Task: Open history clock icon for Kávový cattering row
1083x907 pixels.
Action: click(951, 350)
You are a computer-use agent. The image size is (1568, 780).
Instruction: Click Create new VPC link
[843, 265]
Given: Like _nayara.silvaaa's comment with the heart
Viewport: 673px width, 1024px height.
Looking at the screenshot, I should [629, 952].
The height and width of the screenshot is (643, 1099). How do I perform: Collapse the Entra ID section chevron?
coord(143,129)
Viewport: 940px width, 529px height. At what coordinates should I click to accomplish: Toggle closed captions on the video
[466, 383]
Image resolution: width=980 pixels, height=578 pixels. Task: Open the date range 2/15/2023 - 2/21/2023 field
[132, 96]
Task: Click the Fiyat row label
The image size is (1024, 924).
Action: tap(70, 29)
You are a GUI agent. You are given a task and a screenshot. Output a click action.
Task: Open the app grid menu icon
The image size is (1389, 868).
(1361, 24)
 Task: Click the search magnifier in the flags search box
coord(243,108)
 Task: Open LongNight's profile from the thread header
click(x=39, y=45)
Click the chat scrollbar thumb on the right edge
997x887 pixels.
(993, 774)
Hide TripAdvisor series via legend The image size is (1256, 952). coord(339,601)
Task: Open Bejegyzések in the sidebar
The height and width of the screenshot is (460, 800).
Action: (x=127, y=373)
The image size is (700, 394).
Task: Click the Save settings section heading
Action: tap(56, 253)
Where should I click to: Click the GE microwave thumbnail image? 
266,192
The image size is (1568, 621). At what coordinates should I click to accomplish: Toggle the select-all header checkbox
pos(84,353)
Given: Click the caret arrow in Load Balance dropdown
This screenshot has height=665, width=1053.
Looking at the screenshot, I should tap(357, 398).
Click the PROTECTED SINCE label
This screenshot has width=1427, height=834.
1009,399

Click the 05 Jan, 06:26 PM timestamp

● **WHAT YOU NEED TO DO**: Within the material above, copy exactly the lines from the line that holds "Given: Like _nayara.silvaaa's" up to and including the line that holds "You are a GUI".

● **TASK OUTPUT**:
Given: Like _nayara.silvaaa's comment with the heart
Viewport: 673px width, 1024px height.
Looking at the screenshot, I should [629, 952].
The height and width of the screenshot is (643, 1099). How do I perform: Collapse the Entra ID section chevron?
coord(143,129)
Viewport: 940px width, 529px height. At what coordinates should I click to accomplish: Toggle closed captions on the video
[466, 383]
Image resolution: width=980 pixels, height=578 pixels. Task: Open the date range 2/15/2023 - 2/21/2023 field
[132, 96]
Task: Click the Fiyat row label
The image size is (1024, 924).
Action: tap(70, 29)
You are a GUI agent. You are given a task and a screenshot. Output a click action.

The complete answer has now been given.